Abstract
Glioblastoma is the deadliest adult brain cancer and all patients ultimately succumb to the disease. Radiation therapy (RT) provides survival benefit of 6 months over surgery alone but these results have not improved in decades. We report that radiation induces a glioma-initiating cell phenotype and identified trifluoperazine (TFP) as a compound that interferes with this phenotype conversion. TFP caused loss of radiation-induced Nanog mRNA expression, activation of GSK3 with consecutive post-translational reduction in p-Akt, Sox2 and β-catenin protein levels. TFP did not alter the intrinsic radiation sensitivity of glioma-initiating cells (GICs). Continuous treatment with TFP and a single dose of radiation reduced the number of GICs in vivo and prolonged survival in syngeneic and patient-derived orthotopic xenograft (PDOX) mouse models of glioblastoma. Our findings suggest that combination of a dopamine receptor antagonist with radiation enhances the efficacy of RT in glioblastoma by preventing radiation-induced phenotype conversion of radiosensitive non-GICs into treatment resistant, induced GICs.
Significance Glioblastoma is the most common and most deadly adult brain cancer.

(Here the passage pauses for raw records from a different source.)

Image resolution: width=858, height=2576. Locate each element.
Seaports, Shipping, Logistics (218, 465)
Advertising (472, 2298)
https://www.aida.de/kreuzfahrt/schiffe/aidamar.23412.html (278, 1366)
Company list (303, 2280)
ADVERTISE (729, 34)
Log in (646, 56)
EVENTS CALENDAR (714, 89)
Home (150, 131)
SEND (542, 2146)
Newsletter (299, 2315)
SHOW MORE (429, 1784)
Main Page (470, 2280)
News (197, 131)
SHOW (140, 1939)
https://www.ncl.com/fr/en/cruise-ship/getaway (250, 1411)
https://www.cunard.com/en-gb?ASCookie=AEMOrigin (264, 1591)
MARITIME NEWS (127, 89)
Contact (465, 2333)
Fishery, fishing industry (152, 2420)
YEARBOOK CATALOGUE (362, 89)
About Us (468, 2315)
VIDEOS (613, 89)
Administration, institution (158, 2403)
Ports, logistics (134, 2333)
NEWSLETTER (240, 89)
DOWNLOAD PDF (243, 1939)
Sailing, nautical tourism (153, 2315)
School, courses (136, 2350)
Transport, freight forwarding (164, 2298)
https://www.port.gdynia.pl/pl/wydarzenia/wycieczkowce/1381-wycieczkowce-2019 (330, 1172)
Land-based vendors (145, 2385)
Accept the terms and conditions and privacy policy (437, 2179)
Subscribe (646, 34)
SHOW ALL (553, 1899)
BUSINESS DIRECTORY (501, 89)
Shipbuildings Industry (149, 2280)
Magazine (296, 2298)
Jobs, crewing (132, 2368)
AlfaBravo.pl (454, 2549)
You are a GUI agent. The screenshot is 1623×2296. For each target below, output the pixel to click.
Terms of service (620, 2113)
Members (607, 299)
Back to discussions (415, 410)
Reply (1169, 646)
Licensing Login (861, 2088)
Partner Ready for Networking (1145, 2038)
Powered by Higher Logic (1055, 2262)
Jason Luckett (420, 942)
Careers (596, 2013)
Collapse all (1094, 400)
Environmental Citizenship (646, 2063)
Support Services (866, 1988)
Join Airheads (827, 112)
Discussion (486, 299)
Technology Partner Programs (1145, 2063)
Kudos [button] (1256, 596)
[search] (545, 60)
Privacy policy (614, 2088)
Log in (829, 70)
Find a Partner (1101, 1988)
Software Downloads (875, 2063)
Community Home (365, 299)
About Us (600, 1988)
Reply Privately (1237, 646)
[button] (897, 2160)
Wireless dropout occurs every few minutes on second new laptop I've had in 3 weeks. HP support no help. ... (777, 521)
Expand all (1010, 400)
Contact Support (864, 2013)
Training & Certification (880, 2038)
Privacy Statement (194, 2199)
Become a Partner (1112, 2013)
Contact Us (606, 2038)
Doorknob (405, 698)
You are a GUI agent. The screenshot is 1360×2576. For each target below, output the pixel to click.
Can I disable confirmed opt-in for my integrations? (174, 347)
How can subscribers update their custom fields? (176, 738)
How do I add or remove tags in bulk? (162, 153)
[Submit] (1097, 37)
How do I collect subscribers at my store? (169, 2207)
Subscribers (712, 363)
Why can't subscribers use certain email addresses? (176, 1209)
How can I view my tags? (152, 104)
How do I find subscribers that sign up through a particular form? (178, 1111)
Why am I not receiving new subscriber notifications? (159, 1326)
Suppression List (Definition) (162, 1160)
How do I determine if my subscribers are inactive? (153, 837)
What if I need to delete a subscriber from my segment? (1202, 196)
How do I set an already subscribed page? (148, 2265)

The current standard-of-care is surgery followed by RT and temozolomide, which results in a medium survival time of only 15 months. The efficacy of chemotherapies and targeted therapies in glioblastoma is very limited because most of these drugs do not pass the blood-brain-barrier. Ultimately, all patients succumb to the disease. Our study describes radiation-induced cellular plasticity as a novel resistance mechanism in glioblastoma. We identified a dopamine receptor antagonist as a readily available, FDA-approved drug, known to penetrate the blood-brain-barrier, which prevents phenotype conversion of glioma cells into glioma-initiating cells and prologs survival in mouse models of glioblastoma, thus suggesting that it will improve the efficacy RT without increasing toxicity.